We all know why. Most khutbahs are filtered through the lens of fear—fear of authorities, fear of consequences, fear of saying too much. Fear dressed up as “wisdom” or “hikmah.” But this nurse—he didn’t speak from fear. He spoke from the heart. Do you think he cared what would happen to him for calling on the Egyptian soldiers to defy their orders? Do you think he feared a prison sentence, or worse? Do you think he feared being struck off the General Medical Council on his return? No. He spoke with deep connection to the suffering, and nothing mattered to him while he was pouring his heart out.

And that’s why it brought tears to me. Because his words weren’t crafted—they were courageous. They weren’t poetic—they were powerful. They weren’t meant to protect his own safety—they were meant to protect lives. Real lives. Hungry children. Mothers without milk. Men with shattered limbs waiting for borders to open that never do.
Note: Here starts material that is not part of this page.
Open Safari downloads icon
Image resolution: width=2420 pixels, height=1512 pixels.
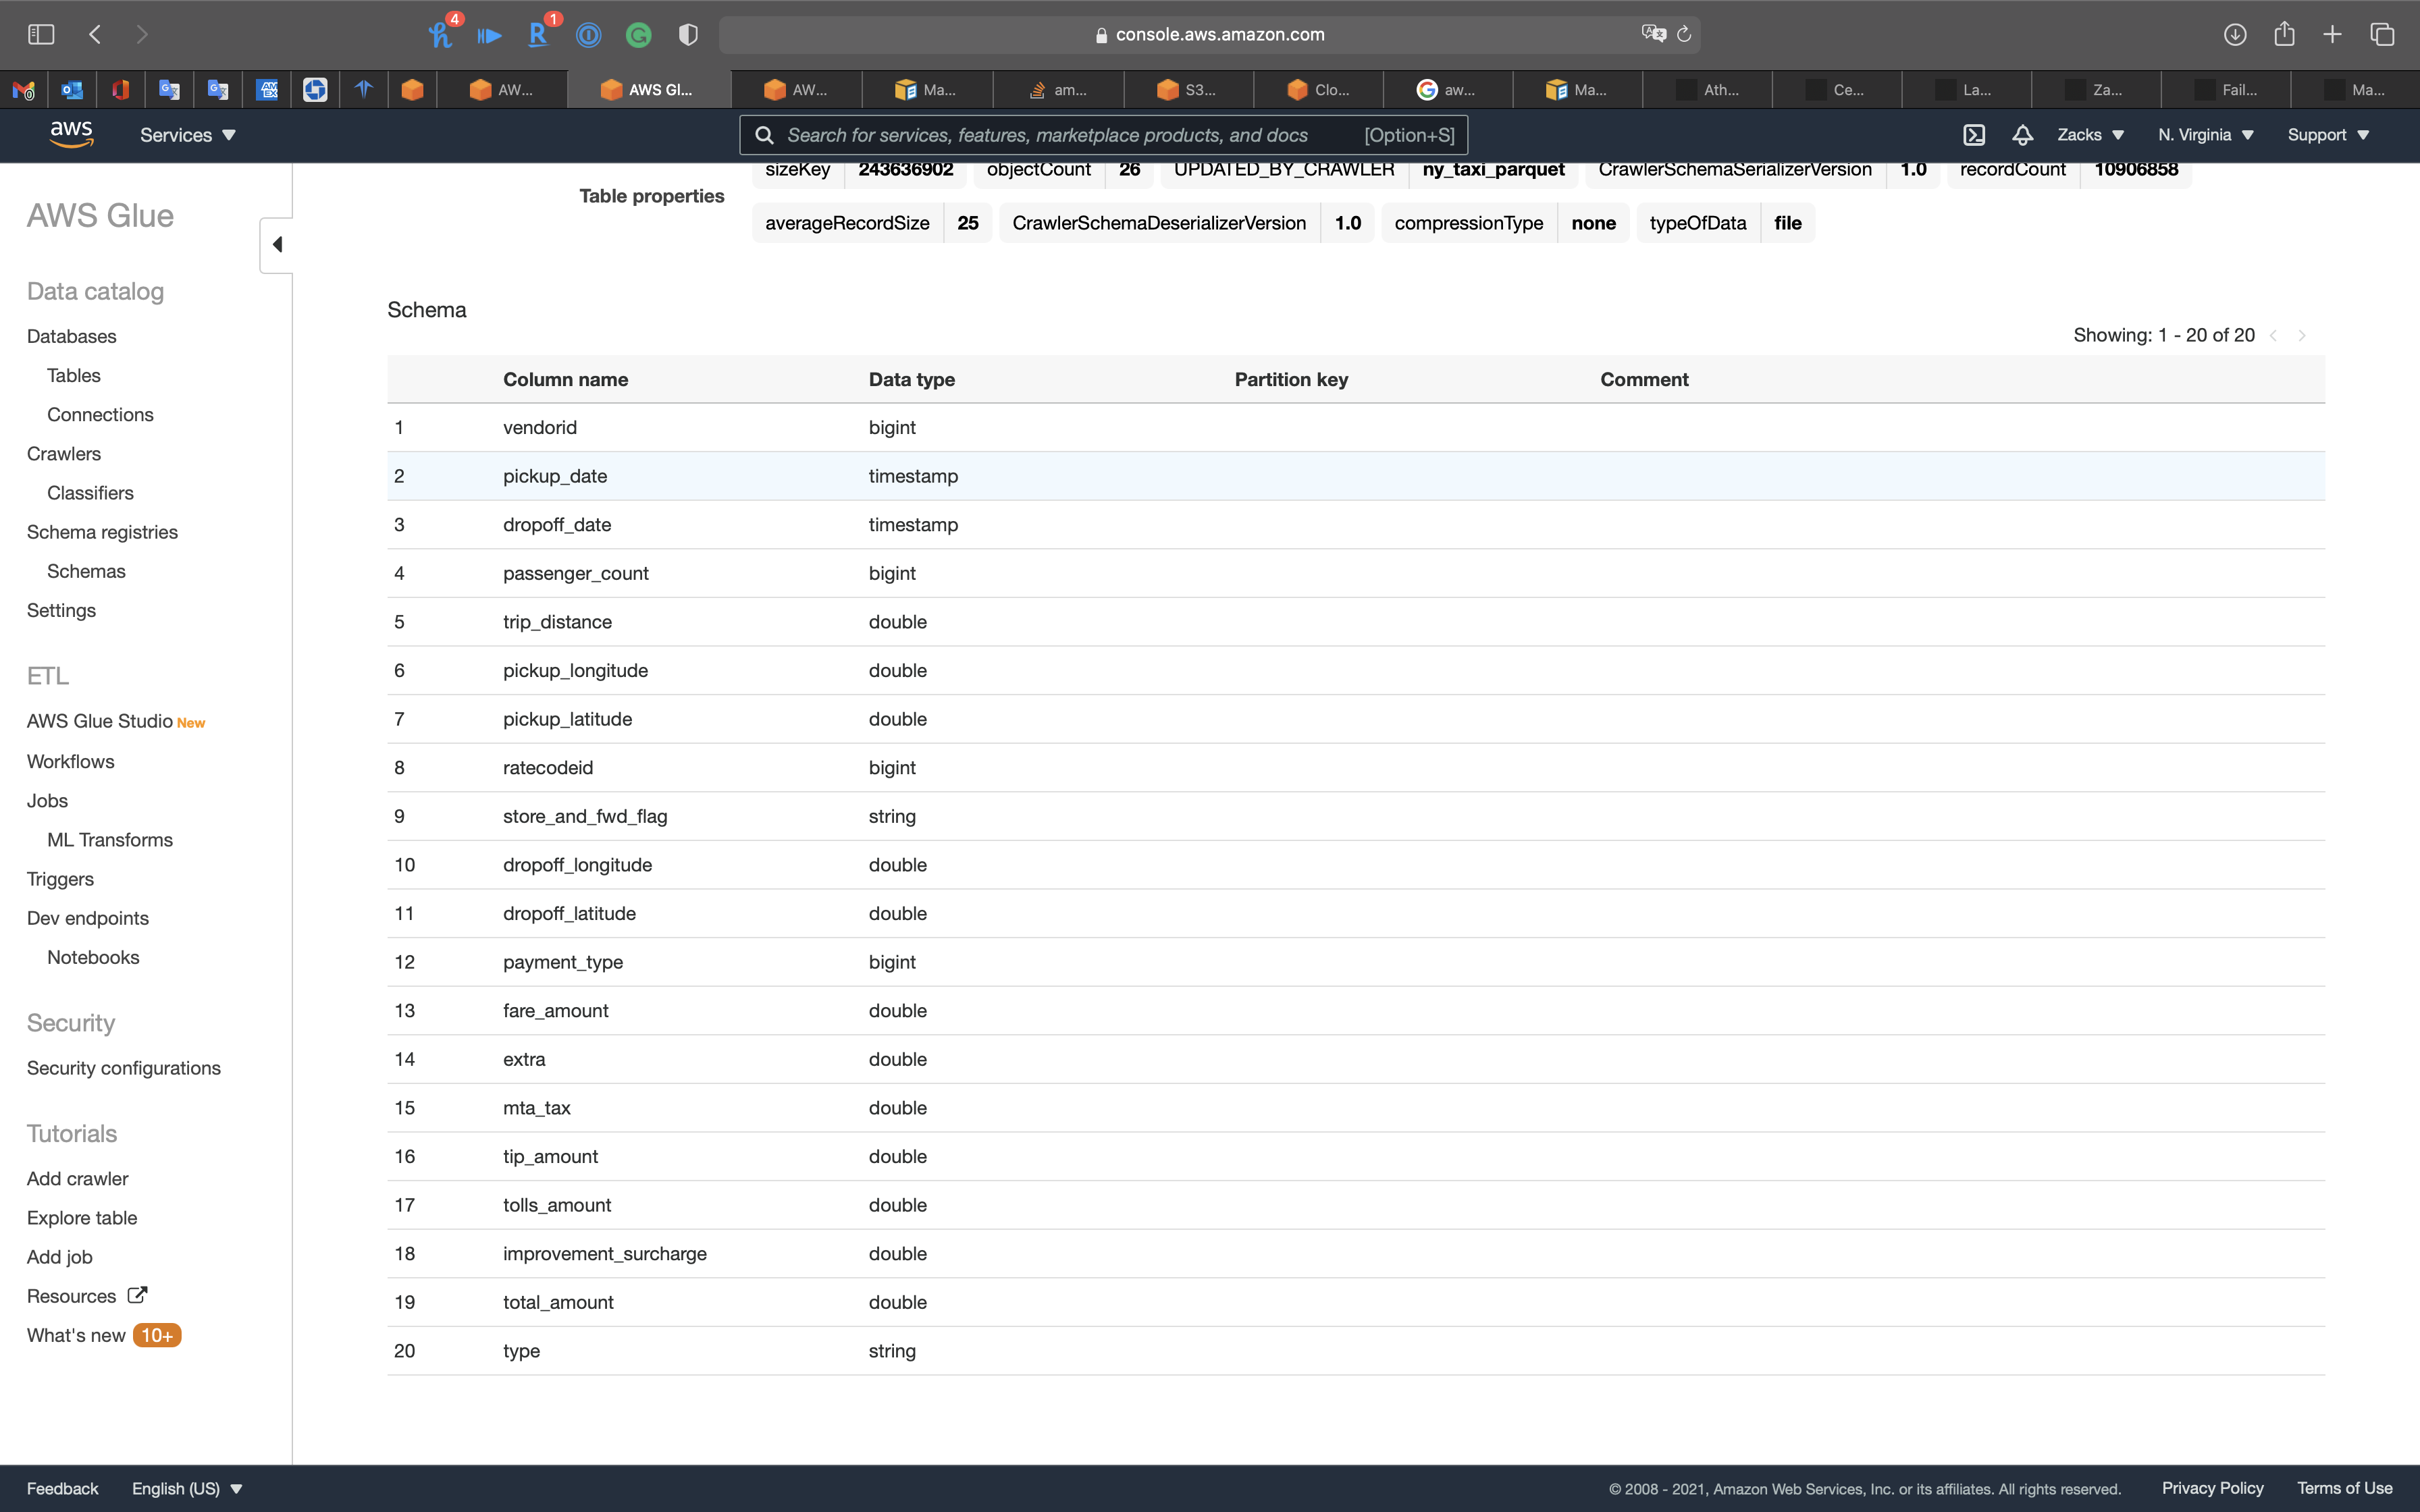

That plea, from that nurse, pierced me in a way no polished khutbah ever has. Because it wasn’t theology—it was truth. It was raw, God‑connected, human‑to‑human urgency.

And maybe that’s what we’re missing in our mosques. Maybe that’s what we’ve censored out of our sermons. Not the knowledge—but the fire. The bravery. The belief that Allah’s justice demands our disobedience when injustice reigns.

So when I say I crave “fiery” khutbahs, I’m not championing chest‑thumping for its own sake, nor am I trading wisdom for mere rage. What I’m pleading for is a sermon that ignites both heart and mind—one that names the injustice in front of us and demands the reality we’re working to transform. Too often the khutbah is reduced to a perfunctory ritual, a half-heard address that leaves us clock-watching: the congregation times its arrival for the final moments of the first rakʿah and bolts out before the duʿāʾ, untouched and unchanged. A khutbah worth its minbar should pierce indifference, shake our complacency, and translate iman into action—so that the moment we file out, we walk not with lighter consciences but with heavier responsibilities and a clear plan to move the world closer to justice.